I know this to be true because there is a part of me that is micro depressed when I walk by undone tasks in my house. I have had that bottle of Goo Gone on my kitchen counter for 2 weeks now. I am no closer to using it on that spot in the carpet, and seeing it makes me sad. Better to put it away and do other things then come back to it. Don’t bottleneck your focus.
3. Mediate
This is the one I am most interested in. Not because I want to mediate mind you. I am not looking for the truth, I am not even trying to be more gratful or mindful. But from what I’ve read meditating is like lifting weights for your concentration. The paradox is that focusing on nothing can help you later focus on anything. Right now I try to do 10 minutes a day. I go on youtube and look up 10 minute mediation and I sit in my floor or on my bed and I go for it. I want to build up to 20 minutes, we will see.

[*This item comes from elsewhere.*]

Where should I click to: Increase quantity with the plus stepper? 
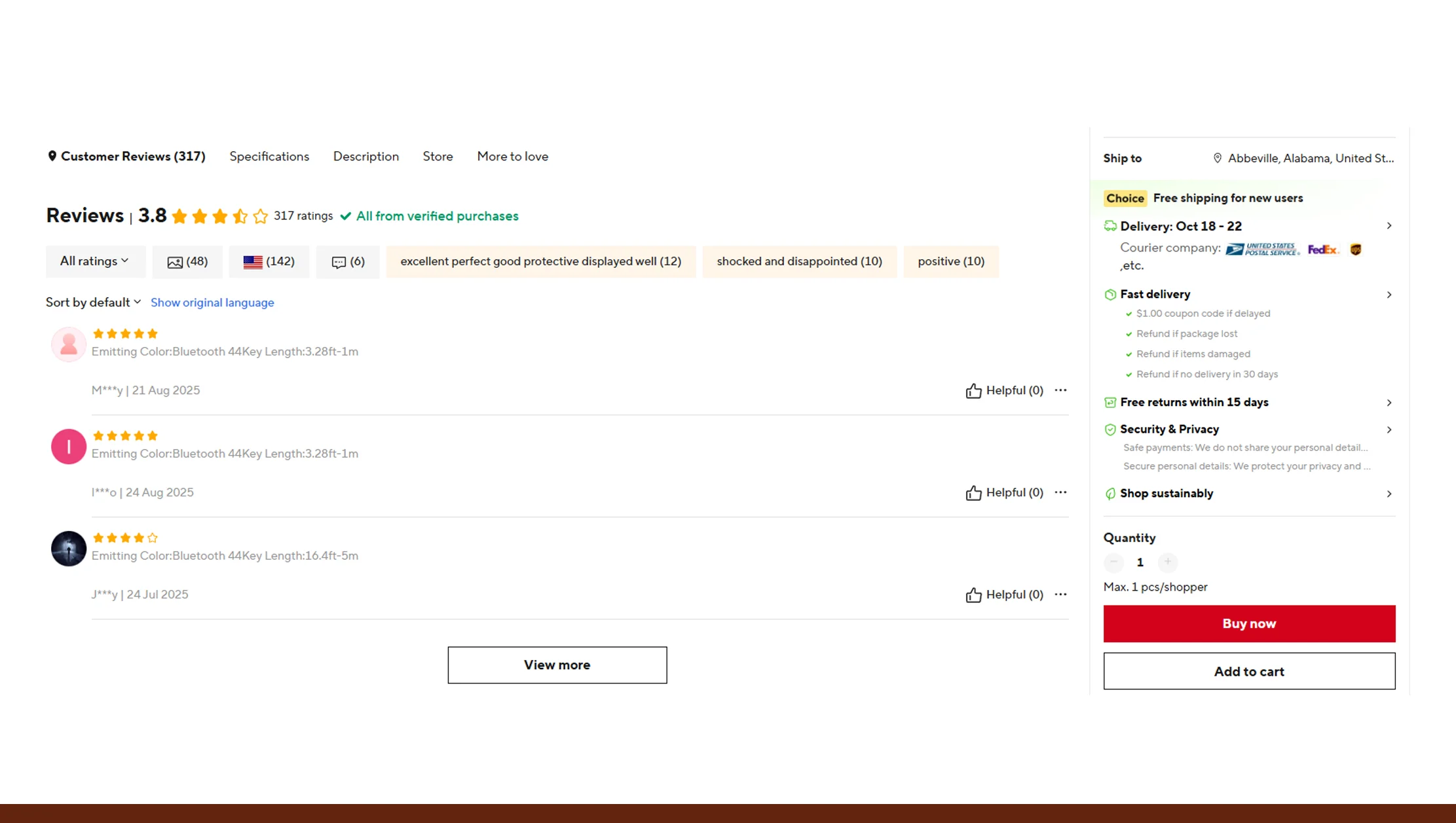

Distracted people are fascinating to me. Because they are working in some ways from a deficit. It would be like if you worked in one of those pursuit of Happiness type sales call boiler room jobs but your phone only has 20% juice to it. Well you best believe you are going to make way more calls in that 20% and be way more persuasive in that time than the other guys because you have to. But what if you could have your phone charged to 30%? How much could your life change with 10% more focus? How much better would your relationships or Jiu Jitsu or writing be?
I hope to find out, we will see :) I’m not opposed to taking some kind of medication, I know many motivated cool people who do. But part of me suspects that some of my problem is habitual and environmental. I’ll start here first and see where I get.